WHAT TO DO. Each line of the data below from the one holding "Task: Click the search magnifier in top bar" to the one holding "This screenshot has height=742, width=1568.", inclusive, is to be reproduced exactly; no other line belongs in the answer.

---*---

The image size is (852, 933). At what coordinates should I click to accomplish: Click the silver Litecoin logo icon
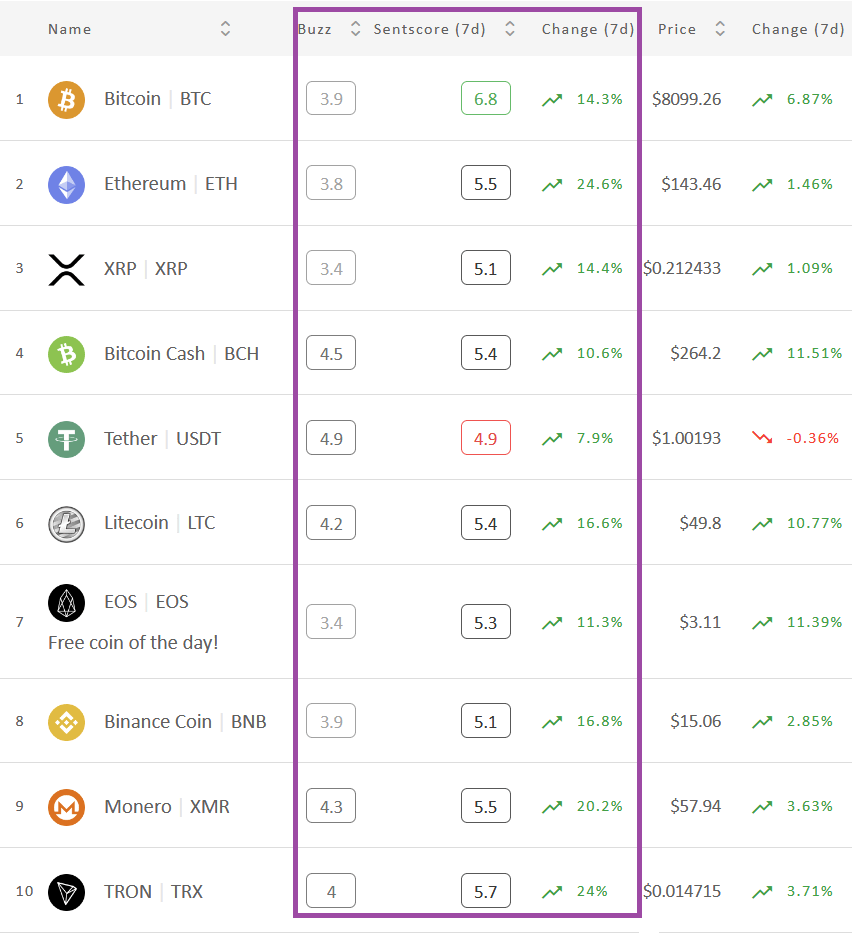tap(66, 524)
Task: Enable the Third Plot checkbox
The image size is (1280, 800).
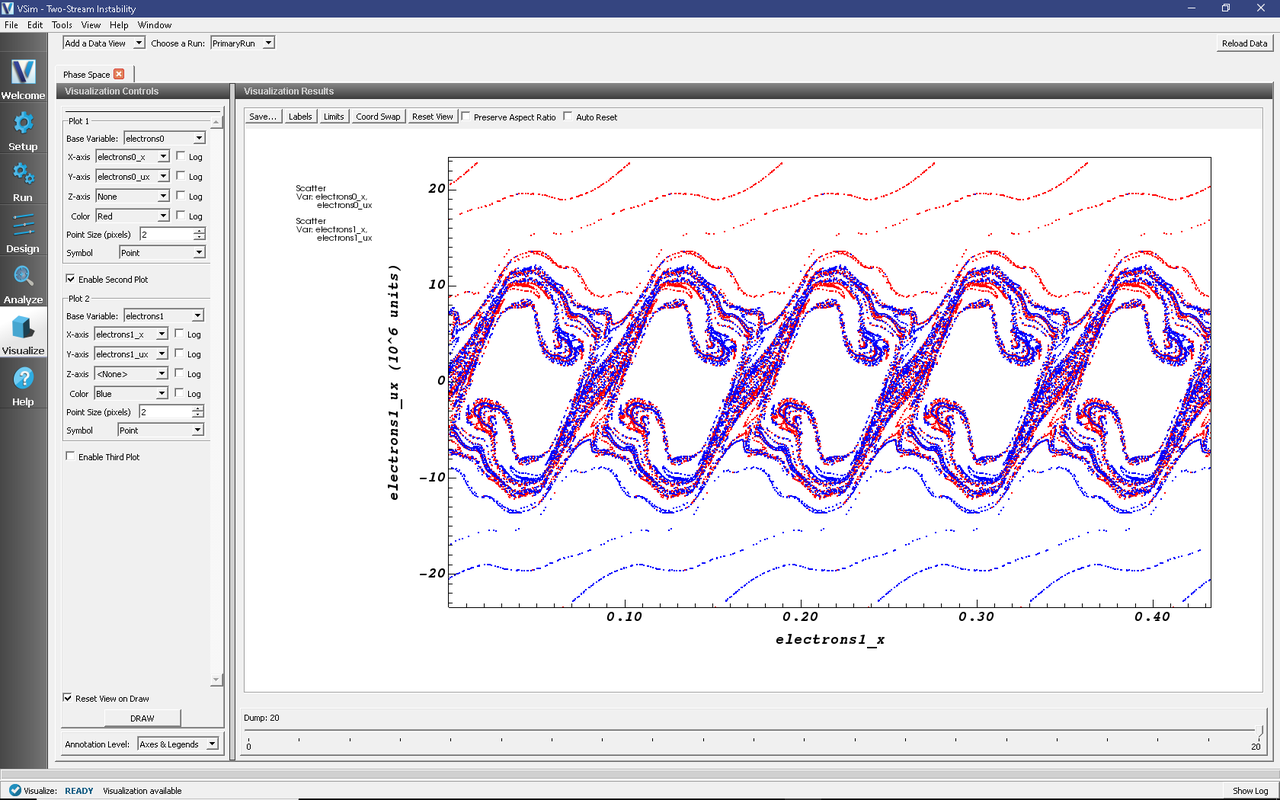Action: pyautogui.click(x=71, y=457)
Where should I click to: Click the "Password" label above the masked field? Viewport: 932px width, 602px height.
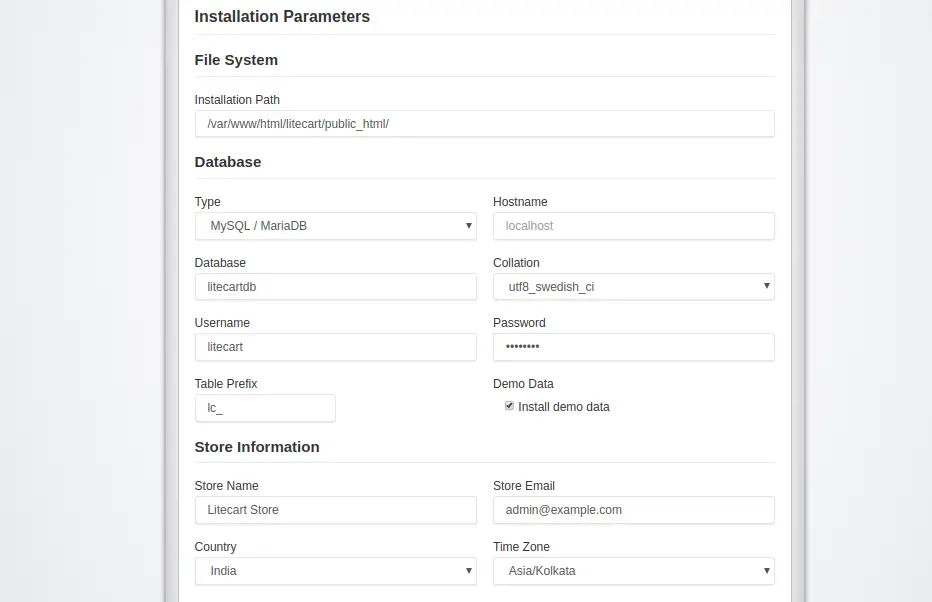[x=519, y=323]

---*---

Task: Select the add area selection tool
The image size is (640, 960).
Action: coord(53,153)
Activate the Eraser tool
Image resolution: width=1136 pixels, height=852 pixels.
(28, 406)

---*---

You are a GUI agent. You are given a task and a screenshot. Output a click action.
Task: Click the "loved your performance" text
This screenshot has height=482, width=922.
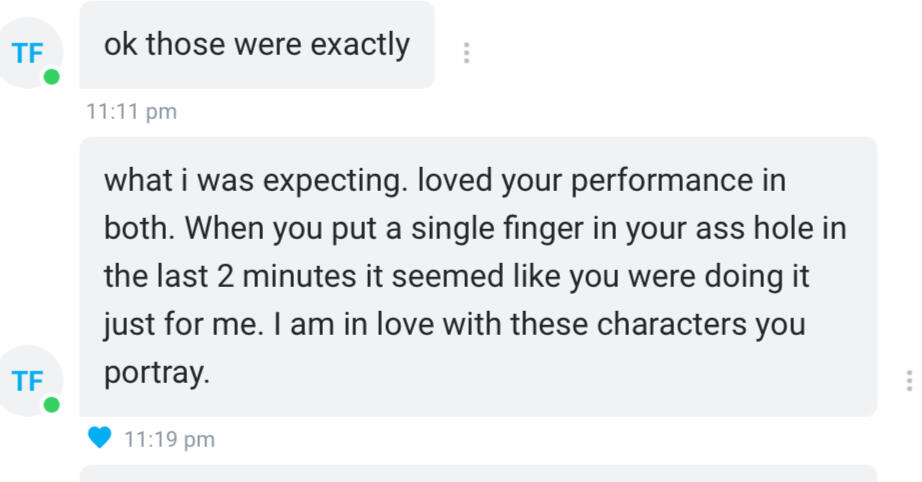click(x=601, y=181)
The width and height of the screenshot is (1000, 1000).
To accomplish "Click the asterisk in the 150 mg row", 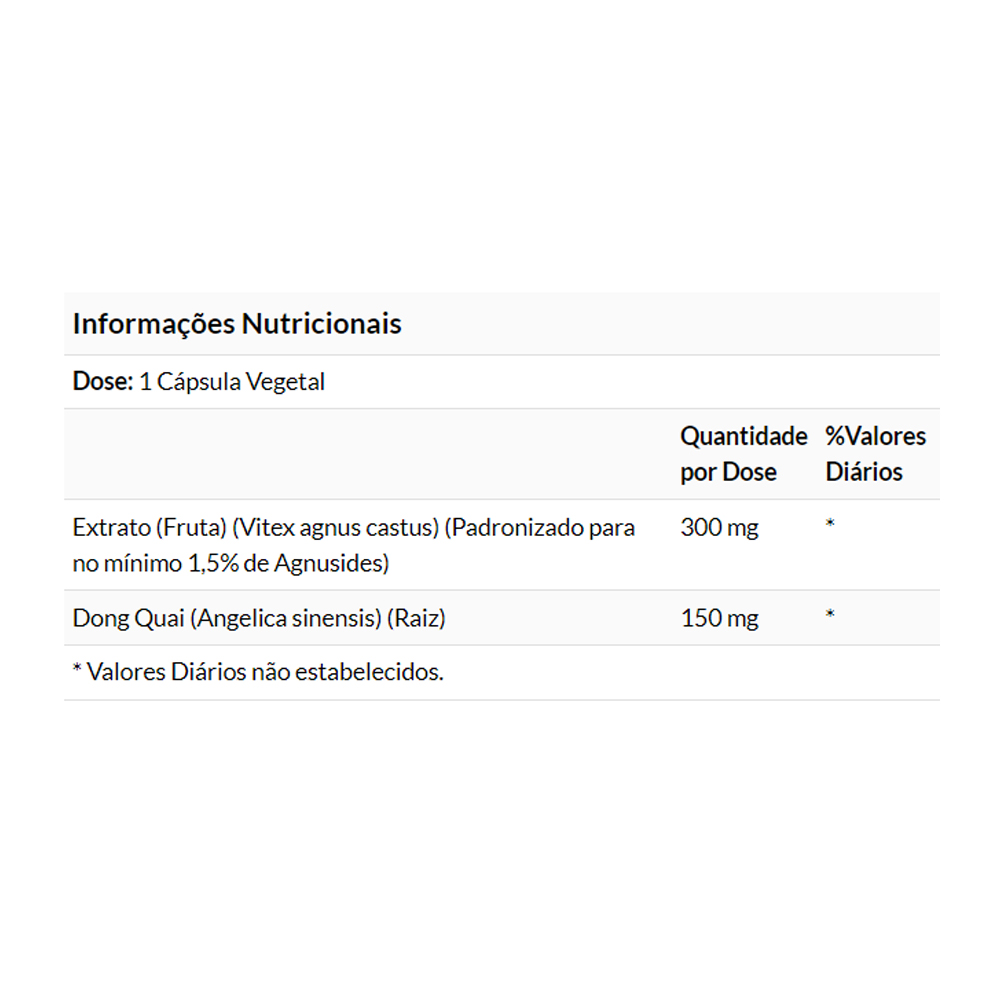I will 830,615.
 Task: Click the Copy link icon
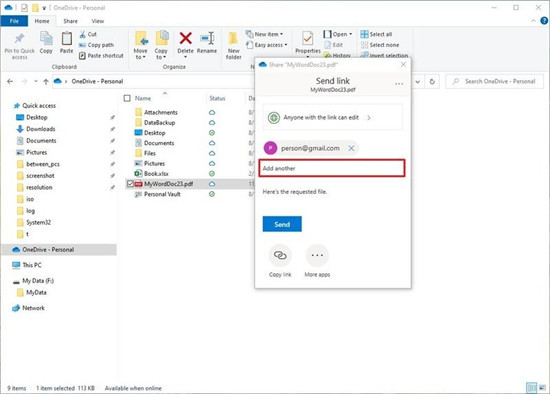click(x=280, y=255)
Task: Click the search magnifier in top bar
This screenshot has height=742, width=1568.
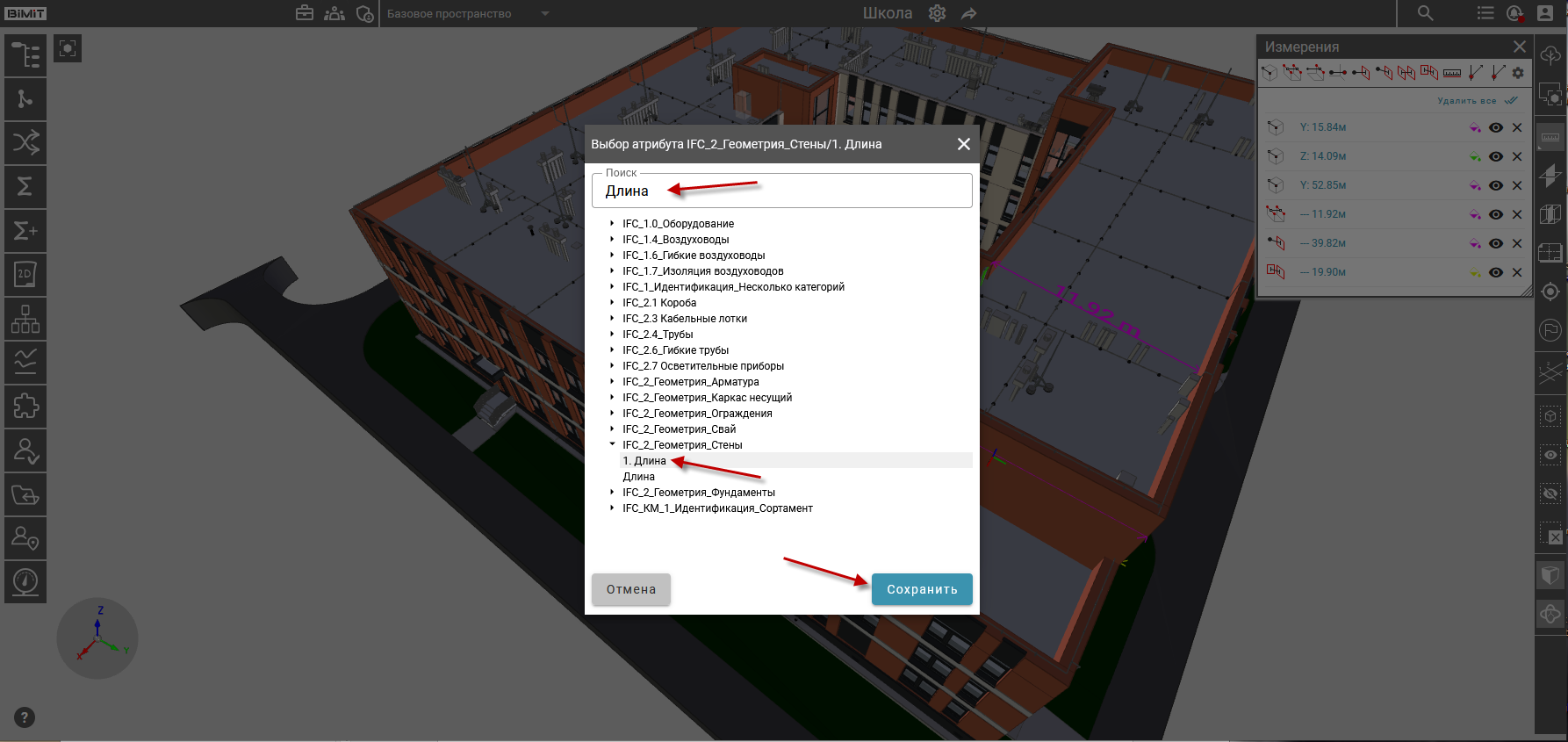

---*---

ANSWER BOX.
Task: Click the search magnifier in top bar
This screenshot has height=742, width=1568.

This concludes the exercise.